I’ll leave this manipulation and the following one without detailed instruction, as the process is almost identical to the one for the French dart.

In this case, cut out both dart intakes right in the beginning instead of cutting one at a time. Then tape the pattern along the top line and do all the other steps left.

### Mid-Shoulder Dart

Here is a piece of advice to help you locate the dart:

To define the dart’s future location, measure the lengths of both shoulder pieces, add up the numbers and divide them in half. Step these cms away from the shoulder tip and draw the new dart line as shown.

## Homework

After working on a few designs, you’ll notice that the process of relocating and combining the darts remains consistent across patterns. Learning and remembering through doing is always the best way to ensure the knowledge stays with you for a long time.

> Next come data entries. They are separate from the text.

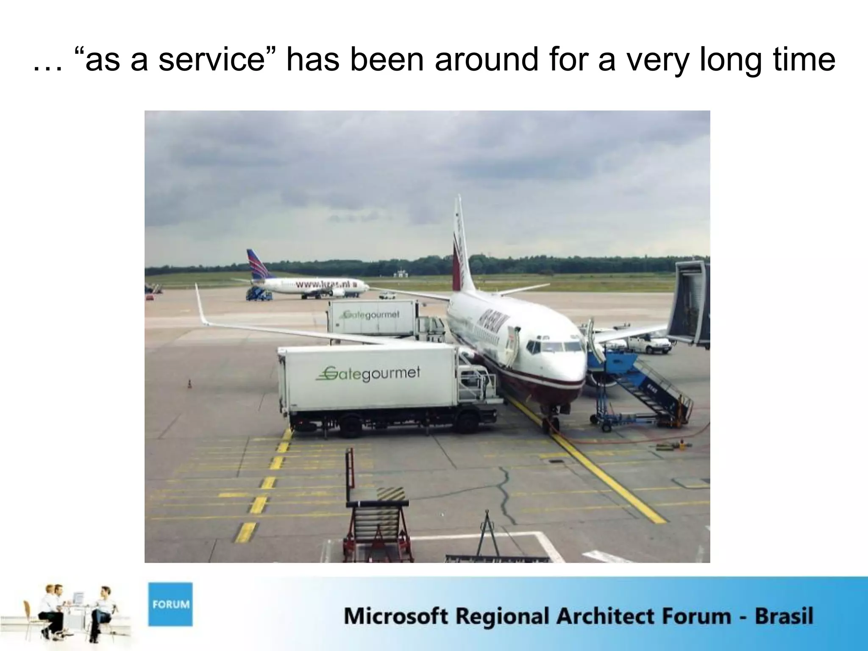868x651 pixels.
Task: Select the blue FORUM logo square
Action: click(x=170, y=604)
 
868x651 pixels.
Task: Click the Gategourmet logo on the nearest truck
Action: click(x=368, y=373)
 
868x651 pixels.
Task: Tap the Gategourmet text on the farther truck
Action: click(x=371, y=315)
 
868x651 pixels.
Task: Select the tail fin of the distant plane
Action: click(x=257, y=264)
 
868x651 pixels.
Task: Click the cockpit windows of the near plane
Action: click(x=555, y=347)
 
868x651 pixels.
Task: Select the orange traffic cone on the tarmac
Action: click(x=189, y=384)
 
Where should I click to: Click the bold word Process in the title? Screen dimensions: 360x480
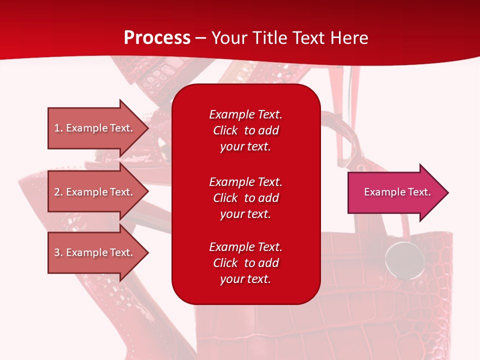point(157,38)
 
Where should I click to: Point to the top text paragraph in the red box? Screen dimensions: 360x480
point(246,130)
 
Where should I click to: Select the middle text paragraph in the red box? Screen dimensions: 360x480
point(246,198)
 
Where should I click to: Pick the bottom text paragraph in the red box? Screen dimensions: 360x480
point(246,263)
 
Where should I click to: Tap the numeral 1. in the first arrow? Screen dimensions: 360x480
point(58,128)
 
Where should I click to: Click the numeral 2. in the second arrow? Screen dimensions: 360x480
point(58,192)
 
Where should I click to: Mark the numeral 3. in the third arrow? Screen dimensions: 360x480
point(58,252)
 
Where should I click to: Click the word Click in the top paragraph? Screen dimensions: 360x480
point(225,130)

And to give you a little more practice, I prepared this homework. You can make one design using the slash method and then work with the pivotal one to complete the second design. Or you can draw both patterns with both methods to level up the skills.

Please note that I emphasise the gap between dart points at the bust point. I do it so no one forgets about moving dart points away from the pivotal one. In real life, the dart point is only 1.5–2 cm away.

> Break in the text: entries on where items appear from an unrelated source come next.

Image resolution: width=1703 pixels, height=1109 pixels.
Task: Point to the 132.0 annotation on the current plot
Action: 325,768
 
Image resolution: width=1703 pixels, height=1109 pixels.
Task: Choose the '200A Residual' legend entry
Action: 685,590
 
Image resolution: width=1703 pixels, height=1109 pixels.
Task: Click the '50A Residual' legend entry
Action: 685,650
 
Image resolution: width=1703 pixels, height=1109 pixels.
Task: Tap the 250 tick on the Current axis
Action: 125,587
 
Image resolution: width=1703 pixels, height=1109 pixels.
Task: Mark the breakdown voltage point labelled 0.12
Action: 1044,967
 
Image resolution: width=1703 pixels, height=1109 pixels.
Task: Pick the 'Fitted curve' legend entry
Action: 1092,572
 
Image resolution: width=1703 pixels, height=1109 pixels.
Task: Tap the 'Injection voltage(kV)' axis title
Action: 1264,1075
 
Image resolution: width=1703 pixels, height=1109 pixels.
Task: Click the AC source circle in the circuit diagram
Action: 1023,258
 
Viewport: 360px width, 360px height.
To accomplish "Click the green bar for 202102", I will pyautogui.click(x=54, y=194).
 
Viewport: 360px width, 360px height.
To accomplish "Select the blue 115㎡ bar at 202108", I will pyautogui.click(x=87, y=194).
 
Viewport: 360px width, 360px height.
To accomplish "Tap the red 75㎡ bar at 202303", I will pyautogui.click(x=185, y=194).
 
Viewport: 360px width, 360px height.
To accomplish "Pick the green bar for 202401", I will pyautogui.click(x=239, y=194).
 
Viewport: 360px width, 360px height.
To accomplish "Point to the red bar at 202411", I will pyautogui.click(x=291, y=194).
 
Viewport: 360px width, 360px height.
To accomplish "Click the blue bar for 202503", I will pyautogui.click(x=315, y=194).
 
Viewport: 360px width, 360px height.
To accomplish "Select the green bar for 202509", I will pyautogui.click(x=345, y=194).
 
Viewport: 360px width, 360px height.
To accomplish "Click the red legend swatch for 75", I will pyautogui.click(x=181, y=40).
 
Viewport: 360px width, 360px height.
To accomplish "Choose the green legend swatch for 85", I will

Share your results on Instagram with #dressedinadress and #patternmakingseries hashtags and tag me@_kaia_meier, so I can see how you are doing.

This post concludes the part in which we talk about the common manipulations on the front bodice, which, by all means, deserves that much attention and detail. That doesn’t mean the darts topic is closed. We still have the back bodice to discuss, and I’ll dedicate the following post to it. There might be fewer creative options, but they are worth mentioning.